Vengono descritti e implementati di seguito due degli indici interni più utilizzati per determinare il numero ottimale di gruppi: l’indice silhouette e l’indice di Calinski e Harabasz. Si veda il pacchetto di R fpc per molti altri indici comunemente utilizzati.

L’indice silhouette (Rousseeuw, 1987) si basa sul grado di coesione dell’unità su cui viene calcolata con il guppo di appartenenza e sulla sua separazione con gli altri gruppi. Tale indice viene calcolato per ogni unità statistica attraverso la formula

\[ s(i) = \frac{b(i)-a(i)}{\max\{ a(i), b(i) \}} \]

dove \(a(i)\) è la distanza media dall’osservazione \(i\) da tutte le unità appartenenti al medesimo gruppo; \(b(i)\) è la più piccola tra le distanze medie dell’\(i\)-esima osservazione con le unità degli altri gruppi.

Si noti che \(s(i)\in [-1, 1]\): un \(s(i)\) vicino a \(1\) significa che l’unità \(i\) è ben classificata, un \(s(i)\) vicino a 0 implica che l’\(i\)-esima osservazione è in una situazione borderline tra due gruppi, infine un \(s(i)\) vicino a \(-1\) implica che l’\(i\)-esima osservazione è classificata nel gruppo sbagliato.

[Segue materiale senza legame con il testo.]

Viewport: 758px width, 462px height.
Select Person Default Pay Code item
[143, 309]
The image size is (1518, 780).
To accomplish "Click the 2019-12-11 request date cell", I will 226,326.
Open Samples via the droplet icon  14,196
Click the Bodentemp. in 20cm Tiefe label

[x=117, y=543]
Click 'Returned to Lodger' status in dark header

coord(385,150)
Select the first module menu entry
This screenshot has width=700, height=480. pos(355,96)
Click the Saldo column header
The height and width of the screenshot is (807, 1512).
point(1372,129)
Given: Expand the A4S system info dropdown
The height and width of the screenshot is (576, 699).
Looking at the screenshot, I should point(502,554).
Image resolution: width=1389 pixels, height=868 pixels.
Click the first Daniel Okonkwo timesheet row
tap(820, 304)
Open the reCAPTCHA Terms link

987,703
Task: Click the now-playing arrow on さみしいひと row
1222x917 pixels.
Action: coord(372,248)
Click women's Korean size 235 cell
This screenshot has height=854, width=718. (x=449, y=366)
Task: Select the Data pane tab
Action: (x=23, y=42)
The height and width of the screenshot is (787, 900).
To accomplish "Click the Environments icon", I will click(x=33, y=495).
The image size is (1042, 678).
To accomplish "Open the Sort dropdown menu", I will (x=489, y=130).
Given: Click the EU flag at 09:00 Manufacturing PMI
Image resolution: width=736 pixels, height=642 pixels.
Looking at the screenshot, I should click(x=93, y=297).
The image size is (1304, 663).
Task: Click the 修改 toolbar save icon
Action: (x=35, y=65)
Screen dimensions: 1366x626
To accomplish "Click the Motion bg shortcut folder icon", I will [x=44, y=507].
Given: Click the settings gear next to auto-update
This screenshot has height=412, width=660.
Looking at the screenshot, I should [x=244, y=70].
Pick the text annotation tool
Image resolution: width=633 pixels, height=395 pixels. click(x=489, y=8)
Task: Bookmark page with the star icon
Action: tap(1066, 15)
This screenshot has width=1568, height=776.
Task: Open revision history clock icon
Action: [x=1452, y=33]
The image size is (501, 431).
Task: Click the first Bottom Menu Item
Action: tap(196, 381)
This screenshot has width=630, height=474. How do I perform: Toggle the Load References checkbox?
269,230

La silhouette media (ASW) \(S_K\) è data da \[ S_K =\frac{1}{n}\sum_{i=1}^{n}s(i) \]

dove \(K\) è il numero di gruppi della partizione. Ottenendo la silhouette media al variare di \(K\), la scelta di \(K\) dovrà ricadere sul valore che massimizza \(S_K\).

L’output di pam consente di ottenere facilmente l’indice ASW:

plot(pam.out, which=2, main="")  #silhouette plot

plot(pam(dat, 3, metric="euclidean", stand=TRUE), which=2, main="")  

L’indice di Calinski e Harabasz (Calinski and Harabasz, 1974) valuta la qualità della partizione ottenuta in termini di rapporto tra la varianza entro i gruppi e la varianza tra i gruppi. Per una data partizione è definito da

\[ CH_K=\frac{BSS}{WSS}\frac{n-K}{K-1} \]

dove \(n\) e \(K\) sono rispettivamente il numero totale di osservazioni e il numero di cluster. Il numero di gruppi \(K\) che risulta ottimale secondo tale indice `è quello che lo massimizza in quanto al numeratore compare un indicatore di separazione tra i gruppi e al denominatore un un indicatore di coesione.

require(fpc)
## Caricamento del pacchetto richiesto: fpc
require(ggplot2)
## Caricamento del pacchetto richiesto: ggplot2
Diss<-pam(dat, 2, stand = TRUE, keep.diss = TRUE)$diss
minC <- 2
maxC <- 8
res <- sapply(minC:maxC, 
       function(nc, data)
        cluster.stats(Diss, 
                      pam(data, nc, stand = TRUE, cluster.only=TRUE))$ch, data = dat)
              
ggp <- ggplot(data=data.frame(x=2:(length(res)+1), y=res), 
              mapping = aes(x=x,y=y)) + 
  geom_point() + 
  geom_line() +
  xlab("k") +
  ylab("Indice CH")
print(ggp)

\(\color{red}{\text{Esercizio}}\) La funzione pam consente di utilizzare una matrice di dissimilarità arbitraria impostando diss=TRUE. Si implementi il metodo PAM per effettuare l’analisi di clustering dei dati in “claims.csv”, che riguardano le caratteristiche di 1000 sinistri. Si ricordi che il dataset contiene tre variabili binarie e una variabile numerica. Si utilizzi una opportuna matrice di dissimilarità.